> Passage to read:

>>>

Today in Tech

November 12, 2010: 7:40 AM ET

Every day, the Fortune staff spends hours poring over tech stories, posts, and reviews from all over the Web to keep tabs on the companies that matter. We've assembled the day's most newsworthy bits below.

  • Photo: Yahoo

    Reports are surfacing that Yahoo's upper management must cut between 10% and 20% of its 14,100-strong staff. Yahoo says via an official statement the reports are "misleading and inaccurate," but outlets like TechCrunch are sticking by their sources. (Geek.com)

  • The Obama administration is prepping a report that will break down its strategy for better policing Internet privacy. Among the various proposals: new laws and a new position geared towards supervision of this effort. (AFP)
  • Chances are very, very good Facebook will indeed unveil a full-fledged integrated web-based email client at this Monday's event. If so, this may go a long way to explaining the recent tiff with Gmail over importing contacts. (Download Squad and TechCrunch)

<<<

> Given records:
>>>

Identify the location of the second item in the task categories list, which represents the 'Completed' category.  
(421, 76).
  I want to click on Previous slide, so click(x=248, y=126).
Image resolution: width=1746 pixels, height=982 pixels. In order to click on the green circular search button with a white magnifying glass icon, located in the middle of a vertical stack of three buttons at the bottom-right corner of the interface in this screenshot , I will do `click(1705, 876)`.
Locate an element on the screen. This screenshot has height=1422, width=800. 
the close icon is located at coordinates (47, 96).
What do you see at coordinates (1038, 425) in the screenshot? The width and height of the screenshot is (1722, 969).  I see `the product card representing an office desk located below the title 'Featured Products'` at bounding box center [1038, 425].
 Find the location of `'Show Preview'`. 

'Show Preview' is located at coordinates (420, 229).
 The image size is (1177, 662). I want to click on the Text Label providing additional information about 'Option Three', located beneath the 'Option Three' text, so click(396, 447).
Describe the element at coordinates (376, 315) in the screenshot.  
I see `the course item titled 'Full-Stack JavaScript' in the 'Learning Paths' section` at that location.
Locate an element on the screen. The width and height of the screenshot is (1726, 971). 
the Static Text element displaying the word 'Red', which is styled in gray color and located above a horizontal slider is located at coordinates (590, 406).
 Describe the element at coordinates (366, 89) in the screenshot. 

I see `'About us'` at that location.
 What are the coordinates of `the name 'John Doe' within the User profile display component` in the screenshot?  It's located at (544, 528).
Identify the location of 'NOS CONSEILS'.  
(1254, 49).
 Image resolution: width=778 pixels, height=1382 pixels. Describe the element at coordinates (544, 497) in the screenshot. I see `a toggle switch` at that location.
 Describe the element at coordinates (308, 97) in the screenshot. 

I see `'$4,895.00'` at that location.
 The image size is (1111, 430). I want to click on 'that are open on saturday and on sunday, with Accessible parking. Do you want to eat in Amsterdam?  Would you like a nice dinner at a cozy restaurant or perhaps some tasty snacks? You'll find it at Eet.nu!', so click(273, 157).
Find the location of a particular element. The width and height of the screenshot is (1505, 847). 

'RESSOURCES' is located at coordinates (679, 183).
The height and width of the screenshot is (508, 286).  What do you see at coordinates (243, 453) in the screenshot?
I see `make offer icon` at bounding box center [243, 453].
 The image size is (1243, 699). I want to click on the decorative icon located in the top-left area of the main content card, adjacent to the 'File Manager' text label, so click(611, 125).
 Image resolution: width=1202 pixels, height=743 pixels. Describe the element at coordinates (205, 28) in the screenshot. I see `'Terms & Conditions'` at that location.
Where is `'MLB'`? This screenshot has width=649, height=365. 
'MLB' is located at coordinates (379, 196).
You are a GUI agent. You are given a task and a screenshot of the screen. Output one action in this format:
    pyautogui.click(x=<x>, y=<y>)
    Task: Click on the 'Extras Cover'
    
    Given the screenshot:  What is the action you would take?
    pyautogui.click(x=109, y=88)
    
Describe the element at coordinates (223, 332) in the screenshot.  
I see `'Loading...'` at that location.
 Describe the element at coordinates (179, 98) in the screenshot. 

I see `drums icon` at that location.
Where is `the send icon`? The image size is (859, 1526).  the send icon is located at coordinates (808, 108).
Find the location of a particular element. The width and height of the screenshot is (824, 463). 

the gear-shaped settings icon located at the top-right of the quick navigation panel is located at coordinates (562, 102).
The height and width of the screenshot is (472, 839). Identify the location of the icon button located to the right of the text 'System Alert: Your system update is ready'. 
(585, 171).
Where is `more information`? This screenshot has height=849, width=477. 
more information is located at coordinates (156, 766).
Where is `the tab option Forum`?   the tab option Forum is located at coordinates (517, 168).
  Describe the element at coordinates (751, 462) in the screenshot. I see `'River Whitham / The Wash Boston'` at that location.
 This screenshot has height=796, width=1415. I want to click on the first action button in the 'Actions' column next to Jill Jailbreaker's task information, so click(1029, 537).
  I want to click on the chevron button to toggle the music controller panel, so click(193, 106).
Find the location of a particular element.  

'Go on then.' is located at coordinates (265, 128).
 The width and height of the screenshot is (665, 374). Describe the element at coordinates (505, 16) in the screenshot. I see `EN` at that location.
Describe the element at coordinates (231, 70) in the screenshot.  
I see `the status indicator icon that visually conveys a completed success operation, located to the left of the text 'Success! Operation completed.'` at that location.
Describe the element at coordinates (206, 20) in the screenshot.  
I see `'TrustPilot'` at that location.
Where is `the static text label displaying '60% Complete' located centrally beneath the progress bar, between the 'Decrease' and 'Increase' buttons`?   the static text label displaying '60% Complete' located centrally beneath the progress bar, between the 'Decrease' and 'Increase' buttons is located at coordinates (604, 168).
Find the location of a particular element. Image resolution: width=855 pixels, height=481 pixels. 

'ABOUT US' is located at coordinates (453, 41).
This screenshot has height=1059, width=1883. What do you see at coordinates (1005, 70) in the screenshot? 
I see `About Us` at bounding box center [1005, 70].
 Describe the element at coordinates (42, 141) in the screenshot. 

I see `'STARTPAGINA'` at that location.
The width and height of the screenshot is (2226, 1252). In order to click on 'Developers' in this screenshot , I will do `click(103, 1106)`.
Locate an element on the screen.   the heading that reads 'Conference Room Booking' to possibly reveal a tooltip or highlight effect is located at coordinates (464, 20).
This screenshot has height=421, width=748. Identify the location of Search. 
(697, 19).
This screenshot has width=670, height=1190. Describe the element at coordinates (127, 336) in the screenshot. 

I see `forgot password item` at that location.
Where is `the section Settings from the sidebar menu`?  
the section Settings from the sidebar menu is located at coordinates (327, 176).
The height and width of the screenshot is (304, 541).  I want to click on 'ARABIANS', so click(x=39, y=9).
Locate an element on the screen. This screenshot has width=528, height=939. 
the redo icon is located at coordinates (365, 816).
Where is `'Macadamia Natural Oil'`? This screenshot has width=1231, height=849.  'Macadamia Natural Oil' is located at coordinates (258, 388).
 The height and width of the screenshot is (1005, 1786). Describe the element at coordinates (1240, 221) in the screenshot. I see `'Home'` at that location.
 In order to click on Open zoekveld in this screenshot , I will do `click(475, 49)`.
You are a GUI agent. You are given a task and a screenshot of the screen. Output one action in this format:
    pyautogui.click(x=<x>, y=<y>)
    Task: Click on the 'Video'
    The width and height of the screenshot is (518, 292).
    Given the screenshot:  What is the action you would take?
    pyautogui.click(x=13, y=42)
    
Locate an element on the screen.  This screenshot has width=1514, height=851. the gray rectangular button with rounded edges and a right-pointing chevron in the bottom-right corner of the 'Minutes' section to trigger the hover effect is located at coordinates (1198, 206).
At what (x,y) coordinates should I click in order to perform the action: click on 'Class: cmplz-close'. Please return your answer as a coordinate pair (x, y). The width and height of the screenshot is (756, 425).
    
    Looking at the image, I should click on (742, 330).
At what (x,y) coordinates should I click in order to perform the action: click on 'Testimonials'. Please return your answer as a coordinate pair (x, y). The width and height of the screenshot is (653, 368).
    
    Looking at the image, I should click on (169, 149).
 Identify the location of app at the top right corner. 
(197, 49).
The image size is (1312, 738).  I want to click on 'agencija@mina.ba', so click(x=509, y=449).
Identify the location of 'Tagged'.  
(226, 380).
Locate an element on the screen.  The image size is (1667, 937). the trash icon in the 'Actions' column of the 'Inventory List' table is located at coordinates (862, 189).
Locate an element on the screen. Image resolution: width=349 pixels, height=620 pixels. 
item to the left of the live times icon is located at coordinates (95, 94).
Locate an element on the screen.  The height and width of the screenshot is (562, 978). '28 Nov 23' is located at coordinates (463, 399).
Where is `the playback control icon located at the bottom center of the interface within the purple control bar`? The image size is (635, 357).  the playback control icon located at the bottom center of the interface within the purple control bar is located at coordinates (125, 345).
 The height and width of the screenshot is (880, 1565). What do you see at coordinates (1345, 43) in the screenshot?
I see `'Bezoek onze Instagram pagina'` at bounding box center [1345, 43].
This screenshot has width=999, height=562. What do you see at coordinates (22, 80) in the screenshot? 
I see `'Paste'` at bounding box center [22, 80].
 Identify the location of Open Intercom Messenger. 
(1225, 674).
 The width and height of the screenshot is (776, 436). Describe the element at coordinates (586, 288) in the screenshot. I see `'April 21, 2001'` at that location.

<<<

> Required work:
- A) In the tech news roundup, what portion of Yahoo's staff do reports say upper management must cut?
- B) Repeat the part of the tech news roundup that opens with the words containing "Today in Tech" and closes with "newsworthy bits below.".
The records have nothing to do with the tech news roundup.

> Responses in order:
- A) Between 10% and 20% of its 14,100-strong staff.

- B)
Today in Tech

November 12, 2010: 7:40 AM ET

Every day, the Fortune staff spends hours poring over tech stories, posts, and reviews from all over the Web to keep tabs on the companies that matter. We've assembled the day's most newsworthy bits below.